CONSIGNES DE L'EXERCICE -
1 > Répondez aux questions suivantes d'après l'extrait consacré à la comédie de Jean-François Sivadier.
(a) En quelle année Jean-François Sivadier a-t-il fait son entrée en piste ?
(b) En quelle année l'opus a-t-il été complété d'une deuxième partie ?
(c) Quel domaine du spectacle vivant la comédie satirique vise-t-elle plus précisément ?
2 > Prolongez l'extrait consacré à la comédie de Jean-François Sivadier, en partant de sa dernière phrase.

Comédie satirique écrite et mise en scène par Jean-François Sivadier, avec Nicolas Bouchaud, Marie Cariès, Charlotte Clamens, Vincent Guédon, Jean-François Sivadier et Nadia Vonderheyden.
Auteur, comédien et metteur en scène de théâtre et d'opéra, Jean-François Sivadier a, dès son entrée en piste en 1997, usé du méta-théâtre dans un opus qui, complété d'une deuxième partie en 2003 et, depuis, intitulé "Italienne scène et orchestre" qui a été unanimement salué par la critique et le public.
Si la thématique est classique, son traitement est atypique et ce à plus d'un titre.
En effet, constituant son manifeste théâtral sur le théâtre de la pensée, la partition revêt la forme d'une comédie satirique sur le monde du spectacle vivant, et plus précisément l'opéra, qui, en un florilège de tableaux savoureux, révèle l'envers du décor, en l'occurrence tout ce qui précède la première représentation.

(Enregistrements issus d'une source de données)

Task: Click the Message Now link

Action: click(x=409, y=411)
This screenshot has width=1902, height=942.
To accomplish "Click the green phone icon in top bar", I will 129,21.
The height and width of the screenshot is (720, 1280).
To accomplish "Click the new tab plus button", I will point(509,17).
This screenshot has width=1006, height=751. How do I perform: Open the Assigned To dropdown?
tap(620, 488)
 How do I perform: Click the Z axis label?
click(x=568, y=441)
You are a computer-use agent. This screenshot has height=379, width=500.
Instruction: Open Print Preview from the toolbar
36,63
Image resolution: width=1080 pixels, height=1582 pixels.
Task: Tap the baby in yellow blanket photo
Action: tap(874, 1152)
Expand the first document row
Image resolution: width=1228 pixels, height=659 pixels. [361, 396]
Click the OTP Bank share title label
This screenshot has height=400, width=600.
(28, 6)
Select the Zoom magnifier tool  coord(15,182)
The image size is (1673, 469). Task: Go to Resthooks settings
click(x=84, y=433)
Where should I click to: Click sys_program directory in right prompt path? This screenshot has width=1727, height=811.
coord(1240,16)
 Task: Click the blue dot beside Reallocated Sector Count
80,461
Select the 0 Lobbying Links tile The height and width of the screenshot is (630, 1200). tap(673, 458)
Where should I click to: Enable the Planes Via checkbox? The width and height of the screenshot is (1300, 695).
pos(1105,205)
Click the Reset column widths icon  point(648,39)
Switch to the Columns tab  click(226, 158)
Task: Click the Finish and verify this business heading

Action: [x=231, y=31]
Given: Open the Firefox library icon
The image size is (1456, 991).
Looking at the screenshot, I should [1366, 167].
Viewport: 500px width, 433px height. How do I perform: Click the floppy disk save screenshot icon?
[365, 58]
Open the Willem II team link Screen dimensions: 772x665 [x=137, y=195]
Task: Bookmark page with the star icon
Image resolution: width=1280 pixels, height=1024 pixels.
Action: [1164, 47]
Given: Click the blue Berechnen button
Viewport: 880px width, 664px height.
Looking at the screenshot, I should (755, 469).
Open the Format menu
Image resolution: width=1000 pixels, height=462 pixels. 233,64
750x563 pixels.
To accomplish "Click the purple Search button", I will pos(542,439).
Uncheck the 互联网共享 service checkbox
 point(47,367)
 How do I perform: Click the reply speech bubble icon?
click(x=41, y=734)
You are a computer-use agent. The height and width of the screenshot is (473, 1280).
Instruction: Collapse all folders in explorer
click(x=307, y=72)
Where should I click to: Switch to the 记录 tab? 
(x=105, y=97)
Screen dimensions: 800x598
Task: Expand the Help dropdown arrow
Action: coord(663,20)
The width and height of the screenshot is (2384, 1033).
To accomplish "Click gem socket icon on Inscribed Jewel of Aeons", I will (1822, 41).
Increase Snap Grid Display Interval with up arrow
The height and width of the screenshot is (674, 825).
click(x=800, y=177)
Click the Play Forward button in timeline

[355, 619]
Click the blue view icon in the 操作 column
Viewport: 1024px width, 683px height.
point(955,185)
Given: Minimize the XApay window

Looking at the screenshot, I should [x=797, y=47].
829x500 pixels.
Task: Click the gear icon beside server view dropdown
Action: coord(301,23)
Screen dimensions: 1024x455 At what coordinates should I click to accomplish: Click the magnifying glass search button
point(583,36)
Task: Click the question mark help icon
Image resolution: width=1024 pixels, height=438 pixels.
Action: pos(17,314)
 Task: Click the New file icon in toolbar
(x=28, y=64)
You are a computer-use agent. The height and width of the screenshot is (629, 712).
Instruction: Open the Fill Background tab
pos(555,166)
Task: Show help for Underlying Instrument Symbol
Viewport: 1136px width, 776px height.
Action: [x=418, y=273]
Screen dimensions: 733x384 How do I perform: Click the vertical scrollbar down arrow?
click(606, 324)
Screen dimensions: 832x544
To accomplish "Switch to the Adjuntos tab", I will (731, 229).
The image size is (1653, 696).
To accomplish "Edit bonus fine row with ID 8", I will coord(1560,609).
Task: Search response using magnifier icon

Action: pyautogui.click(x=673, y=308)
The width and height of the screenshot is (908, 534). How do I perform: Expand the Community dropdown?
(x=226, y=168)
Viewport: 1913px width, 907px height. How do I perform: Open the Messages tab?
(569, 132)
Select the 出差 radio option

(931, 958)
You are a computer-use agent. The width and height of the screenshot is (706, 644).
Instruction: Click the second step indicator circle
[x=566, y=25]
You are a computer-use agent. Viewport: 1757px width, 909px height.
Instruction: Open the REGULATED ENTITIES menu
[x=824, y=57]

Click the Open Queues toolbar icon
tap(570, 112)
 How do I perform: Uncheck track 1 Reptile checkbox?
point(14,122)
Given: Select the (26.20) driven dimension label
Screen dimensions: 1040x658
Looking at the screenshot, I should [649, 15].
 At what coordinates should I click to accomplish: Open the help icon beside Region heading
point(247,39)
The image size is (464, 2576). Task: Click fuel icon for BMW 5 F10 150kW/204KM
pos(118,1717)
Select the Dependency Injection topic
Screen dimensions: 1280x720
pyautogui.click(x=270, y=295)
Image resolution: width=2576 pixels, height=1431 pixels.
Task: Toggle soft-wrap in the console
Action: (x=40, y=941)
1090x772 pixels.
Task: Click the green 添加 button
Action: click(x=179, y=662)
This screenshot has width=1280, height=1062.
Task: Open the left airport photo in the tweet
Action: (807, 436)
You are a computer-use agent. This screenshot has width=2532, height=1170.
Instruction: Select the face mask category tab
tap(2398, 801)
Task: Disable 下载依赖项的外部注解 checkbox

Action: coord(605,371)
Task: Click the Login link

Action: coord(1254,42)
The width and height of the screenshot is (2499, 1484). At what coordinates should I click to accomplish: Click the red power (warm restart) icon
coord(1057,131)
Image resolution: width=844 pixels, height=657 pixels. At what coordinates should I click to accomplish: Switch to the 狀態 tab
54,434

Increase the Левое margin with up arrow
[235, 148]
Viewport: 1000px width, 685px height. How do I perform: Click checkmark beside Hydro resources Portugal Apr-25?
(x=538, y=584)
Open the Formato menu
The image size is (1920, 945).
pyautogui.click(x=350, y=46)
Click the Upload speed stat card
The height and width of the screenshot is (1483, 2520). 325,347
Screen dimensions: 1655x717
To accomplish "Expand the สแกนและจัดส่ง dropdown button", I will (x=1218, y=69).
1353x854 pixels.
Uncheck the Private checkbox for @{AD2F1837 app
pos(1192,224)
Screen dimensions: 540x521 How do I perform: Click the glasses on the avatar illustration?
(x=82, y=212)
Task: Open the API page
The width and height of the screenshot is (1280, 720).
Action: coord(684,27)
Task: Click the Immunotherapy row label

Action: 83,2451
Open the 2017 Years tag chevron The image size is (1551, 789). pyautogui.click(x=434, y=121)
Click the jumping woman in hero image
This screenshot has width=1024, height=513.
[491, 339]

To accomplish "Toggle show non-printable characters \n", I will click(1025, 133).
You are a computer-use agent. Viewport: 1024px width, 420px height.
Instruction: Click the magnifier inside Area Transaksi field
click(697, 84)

RÉPONSES -
1 >
(a) En 1997.
(b) En 2003.
(c) L'opéra.

2 >
Soit le temps des répétitions traversé, indique-t-il, par "le bonheur de travailler à la construction laborieuse d'un rêve commun dans un généreux et bordélique laboratoire d'humanités".
Par ailleurs, il bat en brèche l'illusion théâtrale d'une manière novatrice dès lors que le spectateur n'est pas invité à découvrir les coulisses depuis la salle mais est érigé en "acteur-spectateur" en étant installé successivement en fond de scène puis dans la fosse d'orchestre, le public se substituant aux choristes et aux musiciens.
Ainsi participe-t-il, certes de façon passive, aux répétitions de "La Traviata" de Verdi en suivant les tribulations scéniques d'un sextet de figures emblématiques dont le ridicule et les travers sont savamment épinglés.
Et les aléas des répétitions engendrés par ce genre de spectacle qui, compte tenu du nombre d'intervenants, ressort à la grosse machine ne sont pas sans incidence sur le climat qui devient survolté.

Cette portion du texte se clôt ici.